So, we’ve been talking about timeliness. As I’m hearing from others, it’s an issue everyone faces. On the weekend people show up late. So here is the big question or questions:
Do you have a “too late to check in” policy? If so, how late is too late?
Some of us have to close rooms because they get too full or there aren’t enough volunteers. I’m not talking about that though. I’m talking about closing rooms because service is halfway over. As children’s ministers, we know why we close the rooms:
- Letting kids in half-way through the service is distracting to the other 17 kids in the room.
- Kids coming in half-way through the service won’t get the full experience possible.
- Emergency/Evacuation rosters are already printed and kids coming in this late might not make it on the roster.
I know some of these excuses sound lame, but to those working so hard to make the weekend a quality experience, it’s frustrating to have kids coming in so late. However, there are several reason why we don’t want to “not” check in a kid so late.
- It could be a visitor and we don’t want to turn away a person who’s coming to check things out (I know, it’s not usually the visitors who are late, but do we really want to be the gestapo who determines who we do and do not let in?).
- Do we really want to keep the kids away as it’s not their fault?
Currently at Gateway, we do not turn anyone away. Our program is such that someone could come in late and it’s not going to be that big of a deal. However I’ve been at churches where it was a very big deal. I talked about it with leadership and they were never interested in going there… so we didn’t. Yes, it does bother me that people come late. It’s annoying and I feel bad that the kids are only getting half the experience that they could, but for me I don’t know that it’s worth doing it.
What about you? What is your policy and why do you do what you do?
we have three services on Sunday AM and they’re all so short, that letting kids in late isn’t a huge distraction. I usually say something kind to encourage parents to bring them on time, but I know they’re ignoring me…

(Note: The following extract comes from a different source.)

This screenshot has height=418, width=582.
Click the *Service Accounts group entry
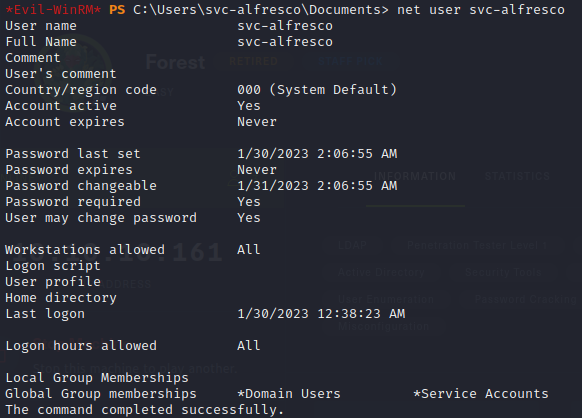point(481,393)
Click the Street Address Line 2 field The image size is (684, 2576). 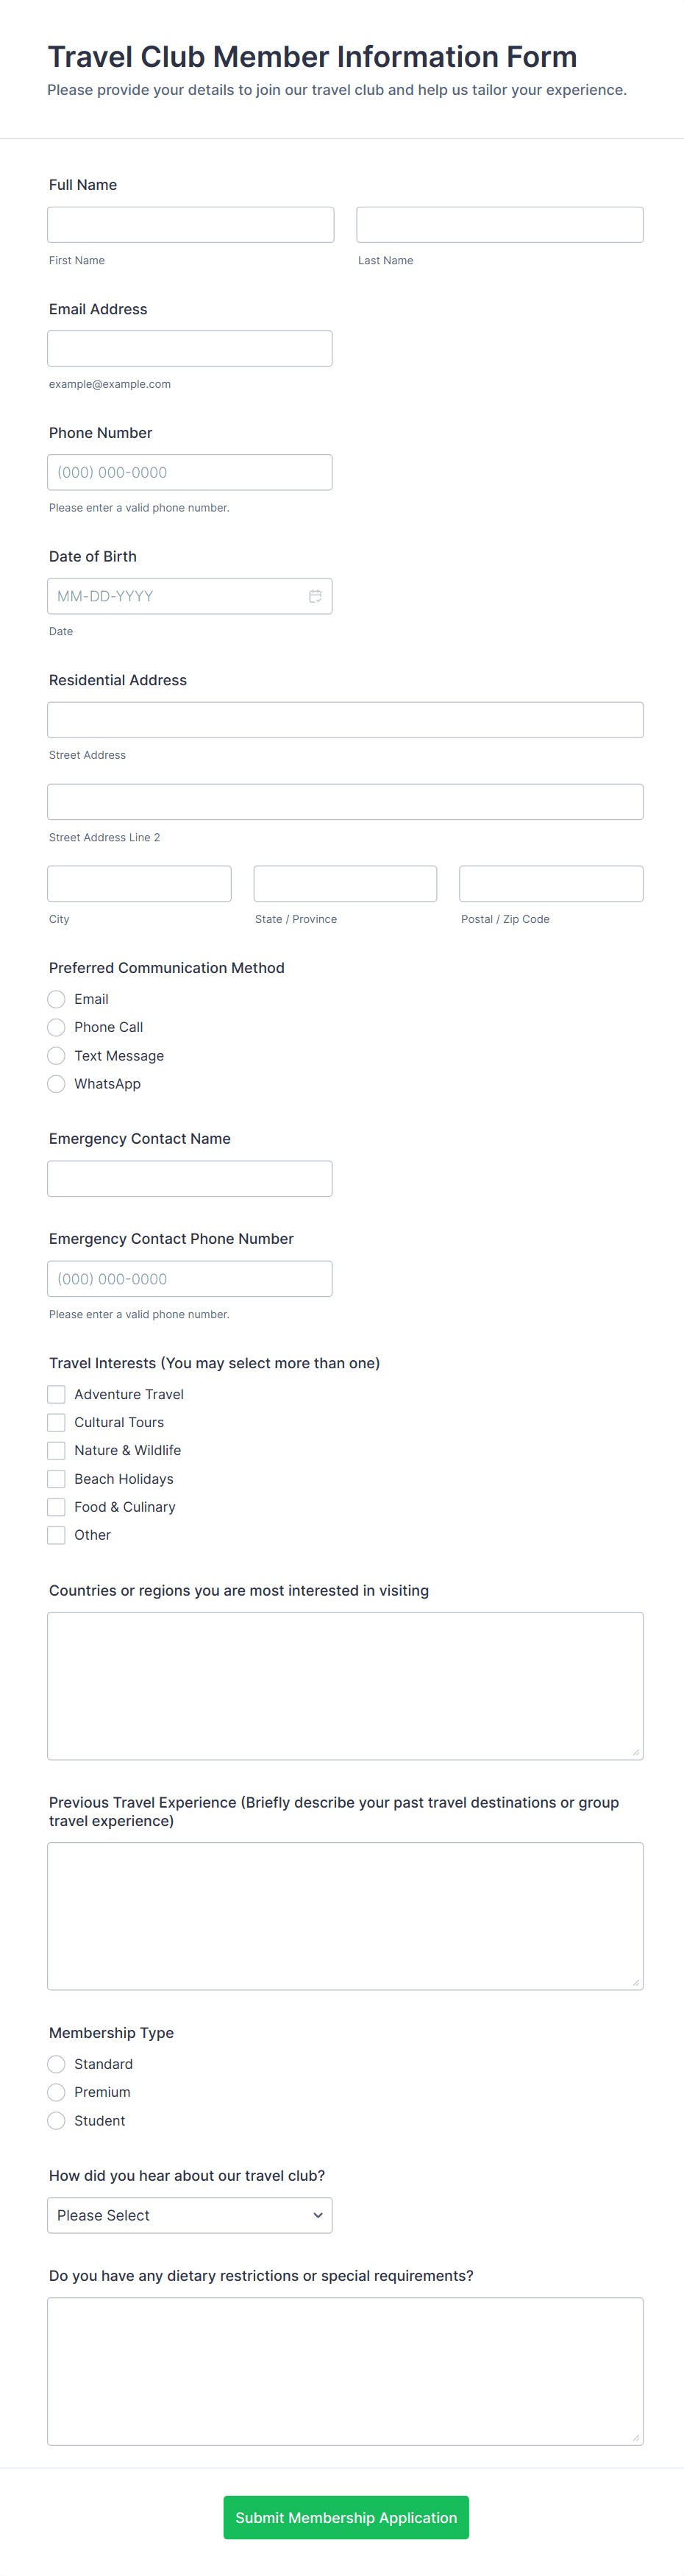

At the church in Dallas I was at it was a one service, over 2 hour experience; and that was a much bigger distraction to let someone in 1 hour in.
I agree that parents should receive some sort of “training” (well, then again, they’re not dogs!) on getting to church on time. There’s just so much value for them to get there early.
However, I find that the people who get here late are *exactly* the people who need that “welcome, so glad you are here” message from us. They didn’t look at the clock as they were parking and say, “well, it’s too late now… might as well turn around and go back home. The Sunday New York Times is waiting.” They got out and want a connection instead.
I know it’s inconvenient for us and distracting for the children, but don’t we want to teach children that the lesson they are receiving is about more than their little group? Accepting the “late kids” might actually teach them about outreach.
Additionally, I feel that if we close the classrooms we actually punish the wrong people. None of these children have the power to get here earlier; they are all brought by late parents/adults.
Good stuff Christian! As frustrating as it is for the parents who come back late week after week, there are those who do show up late that really need to be there. Kindly telling then that when they come back on time the next time might just be the same as telling them, “thanks, but no thanks!”
But as Jonathan said, I see no reason why you wouldn’t encourage parents to come on time, especially the ones who are regulars and always late. Far to often we don’t say what needs to be said because we’re afraid of confrontation.
Hmmm? Christian you have shed new light on this topic for me and have given me good stuff to think about and chew on. Thanks for sharing a different voice. I personally am a real stickler for time, but this gives me some things to take into consideration. I’ll keep thinking.